Predict Primes with the Sixth Sense Sieve

Post by Slivey »

I am an amateur mathematician with an interest in Prime Numbers and Number Theory. While investigating primes, I discovered an interesting pattern. I am interested to know if this "discovery" is already known/proven. Unfortunately, I do not know any Number Theory experts with whom to review these ideas. I welcome your comments/discussion.

Title: Sixth Sense Sieve
by Jeff Huth

  1. Introduction
    Given a positive integer, n, all primes above 2 and 3 fall into the set of integers 6n+/-1. All composite numbers (not having 2 and 3 as factors) also fall into this set. This post will show that the factors of the relative integers immediately above/below n identify (if any) the factors 6n+/-1; the absence of factors indicating 6n+/-1 is prime. Since n is approximately 1/6th of a later number, 6n+/-1, and the relative numbers to n predict the factors of 6n+/-1, this approach is called the Sixth Sense Sieve.

▶ [Recorded information]:
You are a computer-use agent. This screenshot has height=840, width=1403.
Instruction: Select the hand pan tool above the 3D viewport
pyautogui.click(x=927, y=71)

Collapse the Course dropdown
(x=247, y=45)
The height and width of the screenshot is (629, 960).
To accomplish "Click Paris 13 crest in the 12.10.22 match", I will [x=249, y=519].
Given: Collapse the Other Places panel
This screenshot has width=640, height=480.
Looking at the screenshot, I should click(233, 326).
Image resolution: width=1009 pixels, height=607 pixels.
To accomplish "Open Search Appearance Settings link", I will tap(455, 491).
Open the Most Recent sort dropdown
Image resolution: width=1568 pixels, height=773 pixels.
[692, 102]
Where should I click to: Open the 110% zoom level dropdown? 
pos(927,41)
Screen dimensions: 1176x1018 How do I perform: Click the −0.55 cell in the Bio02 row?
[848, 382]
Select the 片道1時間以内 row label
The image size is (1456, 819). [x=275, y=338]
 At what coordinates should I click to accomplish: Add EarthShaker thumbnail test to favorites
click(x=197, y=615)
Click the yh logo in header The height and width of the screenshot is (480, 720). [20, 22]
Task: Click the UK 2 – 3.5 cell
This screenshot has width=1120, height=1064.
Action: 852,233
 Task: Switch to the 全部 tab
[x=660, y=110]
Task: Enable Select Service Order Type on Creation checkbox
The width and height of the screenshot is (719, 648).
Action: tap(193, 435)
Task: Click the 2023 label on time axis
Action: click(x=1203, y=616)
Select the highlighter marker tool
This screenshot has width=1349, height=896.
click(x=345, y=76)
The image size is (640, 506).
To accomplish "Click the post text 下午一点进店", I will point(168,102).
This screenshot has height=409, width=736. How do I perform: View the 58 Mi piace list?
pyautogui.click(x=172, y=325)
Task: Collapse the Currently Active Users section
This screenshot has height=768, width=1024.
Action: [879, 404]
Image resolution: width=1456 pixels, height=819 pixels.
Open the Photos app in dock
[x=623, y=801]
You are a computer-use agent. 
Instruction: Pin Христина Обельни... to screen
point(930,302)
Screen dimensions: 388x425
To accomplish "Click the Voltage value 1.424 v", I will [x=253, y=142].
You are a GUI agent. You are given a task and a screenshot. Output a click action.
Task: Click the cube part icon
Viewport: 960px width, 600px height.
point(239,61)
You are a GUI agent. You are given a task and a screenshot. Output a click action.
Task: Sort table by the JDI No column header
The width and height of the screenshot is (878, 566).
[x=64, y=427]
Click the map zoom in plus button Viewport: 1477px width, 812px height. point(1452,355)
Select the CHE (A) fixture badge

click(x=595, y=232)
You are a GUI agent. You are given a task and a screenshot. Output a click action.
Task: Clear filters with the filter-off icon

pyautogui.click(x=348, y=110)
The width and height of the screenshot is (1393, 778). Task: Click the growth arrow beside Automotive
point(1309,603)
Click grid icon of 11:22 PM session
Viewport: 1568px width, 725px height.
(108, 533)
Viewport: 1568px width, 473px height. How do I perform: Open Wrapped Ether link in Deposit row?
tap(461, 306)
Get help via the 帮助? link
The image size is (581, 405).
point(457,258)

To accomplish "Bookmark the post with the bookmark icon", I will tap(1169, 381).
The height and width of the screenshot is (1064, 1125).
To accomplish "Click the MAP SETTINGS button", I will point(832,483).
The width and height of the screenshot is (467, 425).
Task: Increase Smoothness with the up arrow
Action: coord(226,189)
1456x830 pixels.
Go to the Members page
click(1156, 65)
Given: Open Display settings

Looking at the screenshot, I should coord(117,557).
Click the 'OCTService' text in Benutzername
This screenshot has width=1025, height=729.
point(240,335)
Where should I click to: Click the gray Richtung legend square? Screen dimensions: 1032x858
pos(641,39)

▶ [To-do list]:
A) In the post on the Sixth Sense Sieve, take the part that opens with the words containing "I am an amateur" and closes with "welcome your comments/discussion.", and swap "amateur mathematician" for "hobbyist mathematician".
B) According to the post on the Sixth Sense Sieve, why is the approach given that name?
The data has no role in this work.

▶ [Per-task outputs]:
A)
I am an hobbyist mathematician with an interest in Prime Numbers and Number Theory. While investigating primes, I discovered an interesting pattern. I am interested to know if this "discovery" is already known/proven. Unfortunately, I do not know any Number Theory experts with whom to review these ideas. I welcome your comments/discussion.

B) The number n is roughly one-sixth of the later number 6n+/-1. The integers immediately above and below n predict the factors of 6n+/-1, so the method "senses" the factors from a number about a sixth of its size.